Lebanese banks have assets and loans linked to countries in the region experiencing political unrest as well as slowing growth, such as Egypt and Jordan, it said. The Arab nation’s economy has also slowed after a “sharp” deceleration in gross domestic product in the first half, it said.

The International Monetary Fund forecasts 1.5 percent growth in Lebanon this year, the slowest since 2006. The country’s public debt reached about $52.6 billion last year, the equivalent of 137 percent of GDP. The uprising in Syria against the rule of President Bashar al-Assad, which began more than six months ago, is hurting tourism in Lebanon.

The credit risk of Lebanese banks, which are closely linked to Lebanon’s sovereign debt, will continue to be tied to the Lebanese government which is rated as “stable,” Moody’s said. The banks’ profitability is also undermined because “subdued business activity” will probably cause a slowdown in credit growth and fee-generating income, it said.

Some of the risks will be mitigated by the banks’ “resilient depositor base”, Moody’s said. “The sector retains a relatively stable funding structure driven by customer deposits, which account for approximately 90 percent of total liabilities,” it said.
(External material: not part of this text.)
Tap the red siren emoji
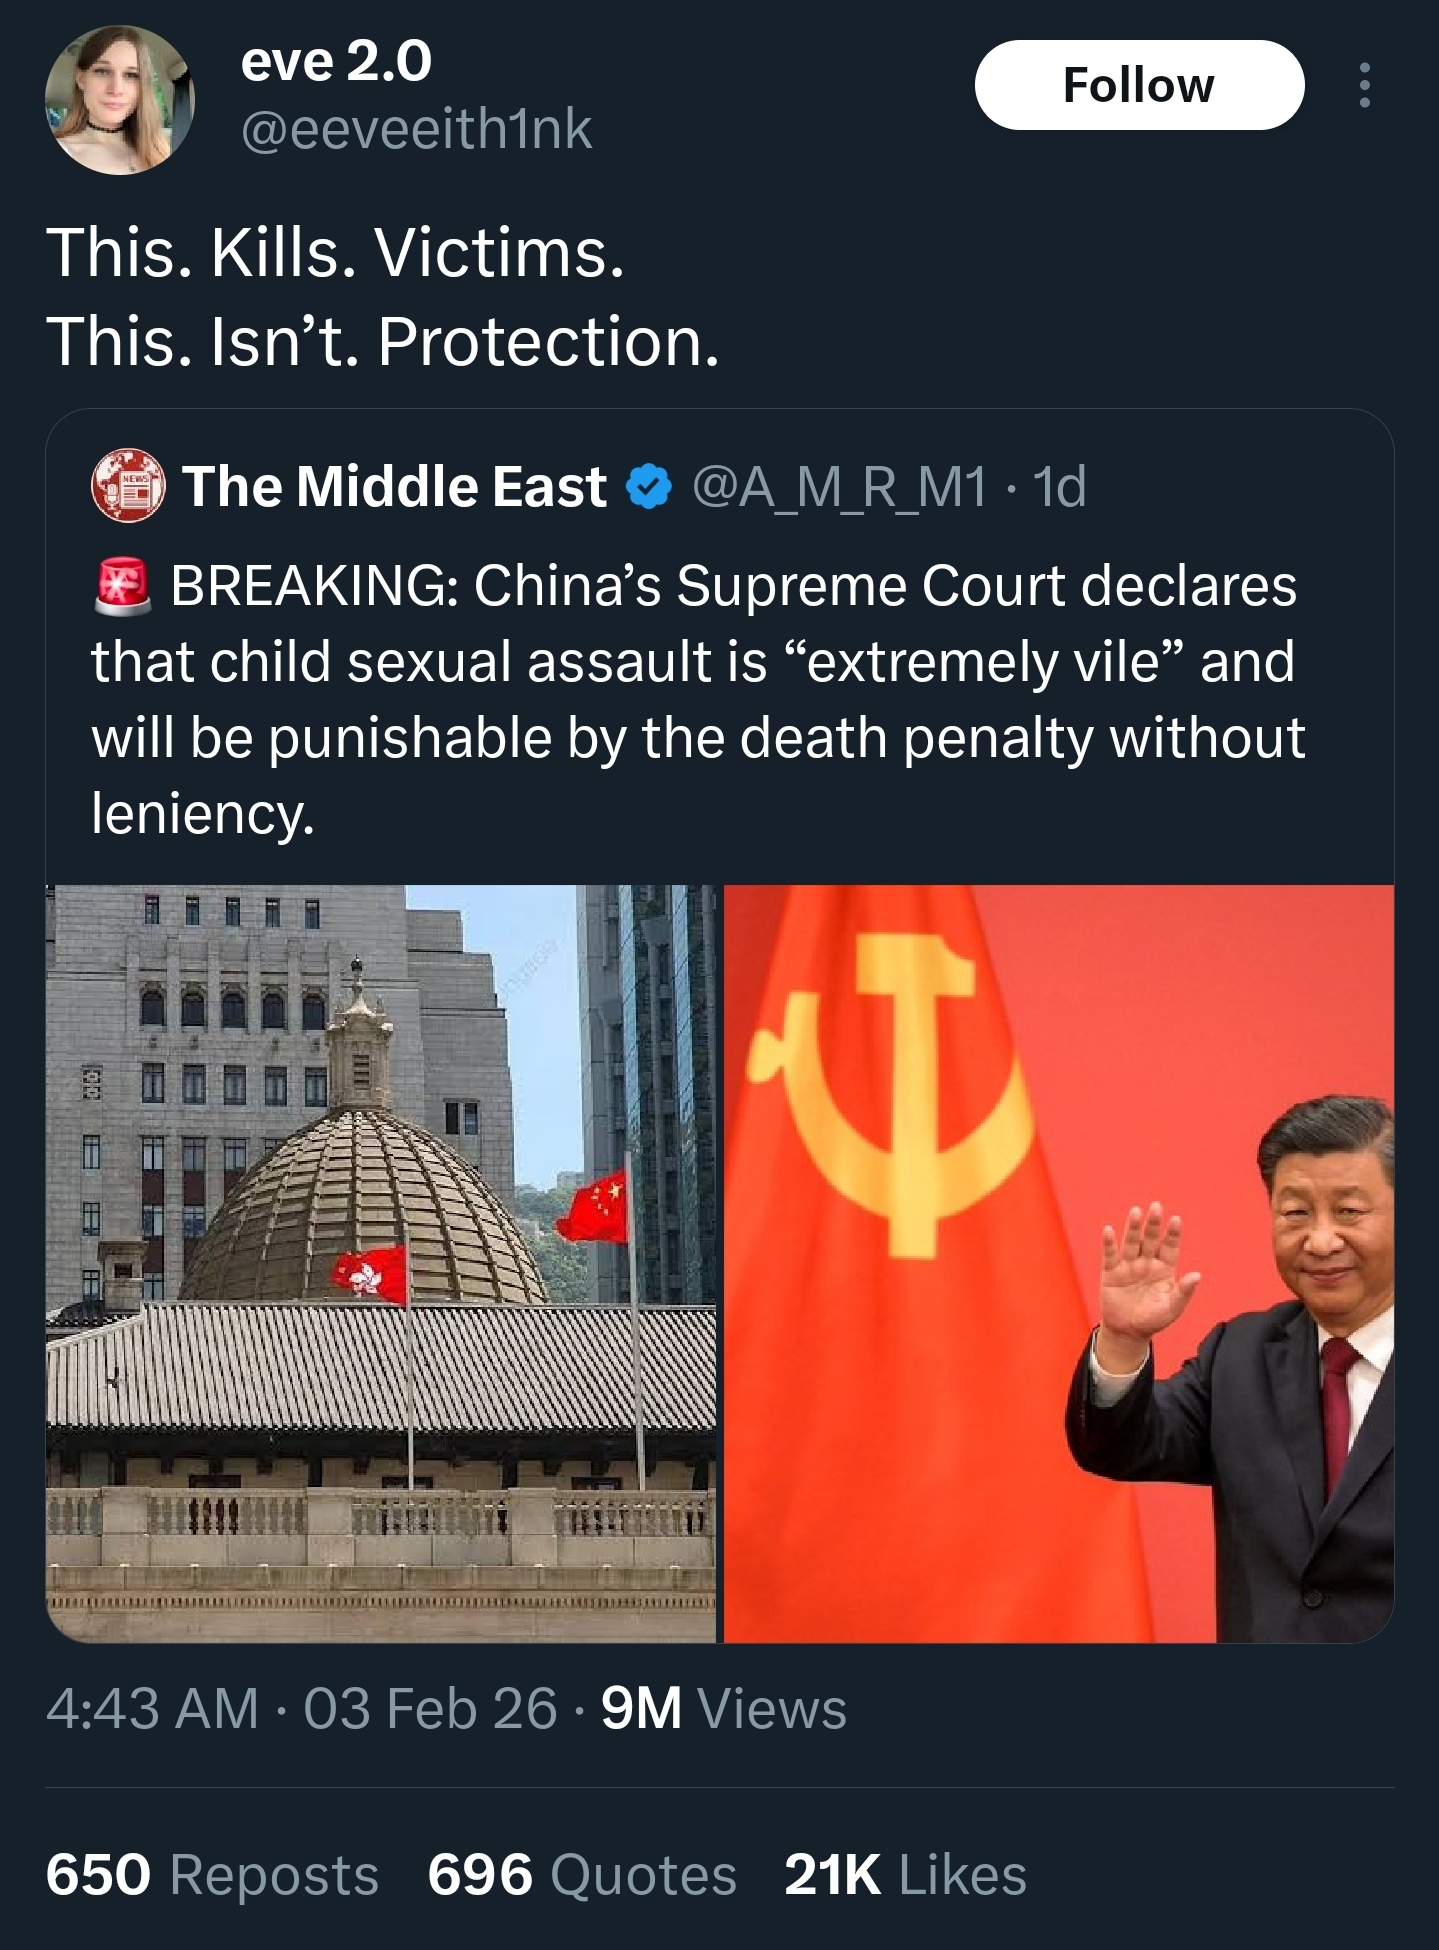The width and height of the screenshot is (1439, 1950). click(122, 585)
Deposits mainly come from Lebanese expatriates who accounted for 22 percent of GDP at the end of last year, it said.

The stability of Lebanon’s pound, pegged at about 1,500 to the dollar since 1993, coupled with interest rates that were as high as 8 percent in 2008, have attracted a steady flow of funds into the country, Central Bank Governor Riad Salameh said in an interview on Oct. 5. Bank deposits grew 10 percent last year to $110 billion, he said.